Nigeria farmer-herder conflict now deadlier than Boko Haram

ICON: This is a long time coming, as many have known this to be the case already, but it has not been acknowledged by the Federal Government. Please read the following article published by AP.

By SAM OLUKOYA (Jul. 26, 2018)

LAGOS, Nigeria (AP) — Nigeria now faces a deadlier threat than its own Boko Haram insurgency, with fighting between farmers and herdsmen over scare resources killing far more people this year, a new report said Thursday.

The violence “threatens to become even deadlier” and could undermine national stability ahead of elections next year, the International Crisis Group report says, adding that the conflict “has taken on dangerous religious and ethnic dimensions.”

More than 1,300 Nigerians died from the farmer-herder conflicts in the first half of this year, while the death toll from the Nigeria-based Boko Haram’s insurgency was about 250.

 

The clashes are a growing security concern in Africa’s most populous country, which is roughly split between Muslims in the north and Christians in the south.

The herders, mainly Muslims from the Fulani ethnic group, and the mostly Christian farmers are fighting over land and water in Nigeria’s fertile central region. The threat from Boko Haram in the country’s north has pushed the herders south into more heavily populated areas in search of grazing land, while climate change is also a factor.

Nigerians were shocked last month when more than 200 people were killed after herdsmen invaded a number of villages in Plateau State.

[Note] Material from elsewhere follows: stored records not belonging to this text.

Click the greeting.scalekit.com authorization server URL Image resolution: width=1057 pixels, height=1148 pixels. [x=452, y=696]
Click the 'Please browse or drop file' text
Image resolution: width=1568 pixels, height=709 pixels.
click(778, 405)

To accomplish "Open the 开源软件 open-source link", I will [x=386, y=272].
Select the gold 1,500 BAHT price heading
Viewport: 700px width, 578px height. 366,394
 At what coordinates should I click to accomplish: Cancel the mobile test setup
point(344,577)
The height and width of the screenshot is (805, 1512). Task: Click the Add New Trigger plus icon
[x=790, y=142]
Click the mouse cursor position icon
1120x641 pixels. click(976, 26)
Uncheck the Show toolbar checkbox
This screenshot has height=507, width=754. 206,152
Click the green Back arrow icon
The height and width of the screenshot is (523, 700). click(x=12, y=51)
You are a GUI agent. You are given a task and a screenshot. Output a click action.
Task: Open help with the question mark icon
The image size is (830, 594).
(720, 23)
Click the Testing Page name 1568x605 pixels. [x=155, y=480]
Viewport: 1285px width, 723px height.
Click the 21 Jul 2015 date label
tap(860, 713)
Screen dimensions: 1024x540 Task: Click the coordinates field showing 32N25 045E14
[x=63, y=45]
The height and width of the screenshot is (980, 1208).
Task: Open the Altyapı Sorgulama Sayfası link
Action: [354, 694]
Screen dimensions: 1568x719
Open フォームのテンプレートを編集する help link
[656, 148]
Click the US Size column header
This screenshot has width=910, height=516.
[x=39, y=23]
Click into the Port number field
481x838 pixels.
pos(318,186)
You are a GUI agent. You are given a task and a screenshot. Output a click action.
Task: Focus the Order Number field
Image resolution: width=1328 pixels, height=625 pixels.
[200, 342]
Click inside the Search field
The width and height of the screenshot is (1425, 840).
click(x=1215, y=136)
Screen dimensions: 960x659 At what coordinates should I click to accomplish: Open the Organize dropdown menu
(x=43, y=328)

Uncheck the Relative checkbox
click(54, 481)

The government sent in counterterror units to end the bloodshed in one of the deadliest such confrontations this year.

The government of President Muhammadu Buhari, a Muslim former military ruler who won office in a democratic transfer of power in 2015, has not done enough to contain the conflict, the new report says.

Presidential spokesman Garba Shehu did not respond to requests for comment.

READ ARTICLE HERE

Additional thoughts:

Tensions and violence have increasingly flared between herders and farmers with some estimates suggesting that in Nigeria alone up to 60,000 people have been killed in clashes since 2001.

Tensions between the Fulani, the majority of whom are Muslim, and farmers, of whom the majority in Nigeria for example are Christian, is largely driven by economic causes and low levels of peace.

Between 2010 and 2016, Fulani extremists were responsible for 466 terrorist attacks and 3,068 fatalities in four countries, as seen in Figure 5.2.